Genau ein Jahr ist nun vergangen, seit Putins Russland in die Ukraine einmarschierte und das Land endgültig in den Ausnahme- und Kriegszustand versetzte. Viel Leid ist seither passiert, Tausende Menschen mussten ihr Leben lassen. Doch die Siegeserwartung der ukrainischen Bevölkerung habe sich laut ORF-Korrespondent Christian Wehrschütz nicht grundlegend verändert, so der Experte im "Ö1"-Morgenjournal am Jahrestag des folgenreichsten Krieges in Europa seit dem Zweiten Weltkrieg.
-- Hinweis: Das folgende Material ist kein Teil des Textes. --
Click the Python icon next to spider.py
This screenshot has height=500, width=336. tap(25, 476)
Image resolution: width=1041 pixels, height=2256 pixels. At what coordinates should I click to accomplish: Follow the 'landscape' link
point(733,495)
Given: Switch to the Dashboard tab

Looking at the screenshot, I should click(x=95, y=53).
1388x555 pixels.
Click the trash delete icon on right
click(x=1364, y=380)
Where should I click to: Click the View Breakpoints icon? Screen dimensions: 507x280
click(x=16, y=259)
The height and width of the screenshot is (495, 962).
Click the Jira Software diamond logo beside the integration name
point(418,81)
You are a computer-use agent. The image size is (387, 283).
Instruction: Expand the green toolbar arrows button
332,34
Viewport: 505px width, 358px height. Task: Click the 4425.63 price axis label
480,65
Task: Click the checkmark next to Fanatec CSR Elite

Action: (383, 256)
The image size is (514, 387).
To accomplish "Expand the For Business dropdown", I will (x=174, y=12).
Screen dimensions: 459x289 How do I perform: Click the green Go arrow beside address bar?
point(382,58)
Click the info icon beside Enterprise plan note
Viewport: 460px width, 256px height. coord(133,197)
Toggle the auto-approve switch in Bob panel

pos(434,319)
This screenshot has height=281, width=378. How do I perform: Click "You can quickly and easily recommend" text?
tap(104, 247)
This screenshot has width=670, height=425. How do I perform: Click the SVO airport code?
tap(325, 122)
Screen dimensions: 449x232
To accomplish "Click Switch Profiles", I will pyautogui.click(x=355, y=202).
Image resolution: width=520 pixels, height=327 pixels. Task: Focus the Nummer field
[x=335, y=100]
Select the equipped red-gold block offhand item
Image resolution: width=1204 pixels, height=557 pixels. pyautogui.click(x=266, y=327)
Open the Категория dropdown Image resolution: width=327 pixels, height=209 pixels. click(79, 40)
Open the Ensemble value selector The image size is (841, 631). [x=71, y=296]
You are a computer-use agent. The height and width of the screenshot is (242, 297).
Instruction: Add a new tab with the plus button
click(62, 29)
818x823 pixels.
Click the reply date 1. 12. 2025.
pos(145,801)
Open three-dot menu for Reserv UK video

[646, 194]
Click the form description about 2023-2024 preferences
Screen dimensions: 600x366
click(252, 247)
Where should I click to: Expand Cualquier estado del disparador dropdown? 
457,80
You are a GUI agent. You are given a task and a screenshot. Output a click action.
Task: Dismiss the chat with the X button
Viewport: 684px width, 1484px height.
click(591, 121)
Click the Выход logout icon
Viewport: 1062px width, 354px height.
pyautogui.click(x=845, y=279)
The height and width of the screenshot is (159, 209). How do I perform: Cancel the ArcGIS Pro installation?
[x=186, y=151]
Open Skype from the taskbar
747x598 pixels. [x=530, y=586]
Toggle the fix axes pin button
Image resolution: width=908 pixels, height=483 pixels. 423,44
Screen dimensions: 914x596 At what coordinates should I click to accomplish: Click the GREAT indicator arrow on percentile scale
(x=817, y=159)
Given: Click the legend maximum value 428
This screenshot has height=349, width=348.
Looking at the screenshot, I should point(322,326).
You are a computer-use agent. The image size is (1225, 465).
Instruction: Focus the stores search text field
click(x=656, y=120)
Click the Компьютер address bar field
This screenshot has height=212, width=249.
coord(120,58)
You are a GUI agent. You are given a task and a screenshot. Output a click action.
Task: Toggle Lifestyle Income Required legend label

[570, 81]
Laut Wehrschütz sei die Entschlossenheit der Menschen in der Ukraine ein Schlüssel für den teilweise so erfolgreichen Widerstand des Landes gegen den russischen Aggressor. Umfragen zufolge rechne nur ein Prozent der Bevölkerung mit einer Niederlage im Krieg. Verändert habe sich jedoch der zeitliche Horizont: Dachten die meisten zu Beginn der Kriegshandlungen, dass der Krieg nur einige Wochen oder Monate dauern würde, so gehen 60 Prozent der Ukrainer nun davon aus, dass eine finale Lösung wohl noch ein halbes Jahr bis Jahr dauern könnte. 

Bevölkerung massiv unter Druck

Mit fortschreitender Dauer des Krieges wird die Ablehnung gegenüber Russland immer ausgeprägter. Als Symbol dafür nimmt die Anzahl jener, die im Lande Russisch sprechen, stetig ab. Wehrschütz geht im Morgenjournal sogar so weit, dass die "russische Bevölkerung unter Anführungszeichen ausstirbt".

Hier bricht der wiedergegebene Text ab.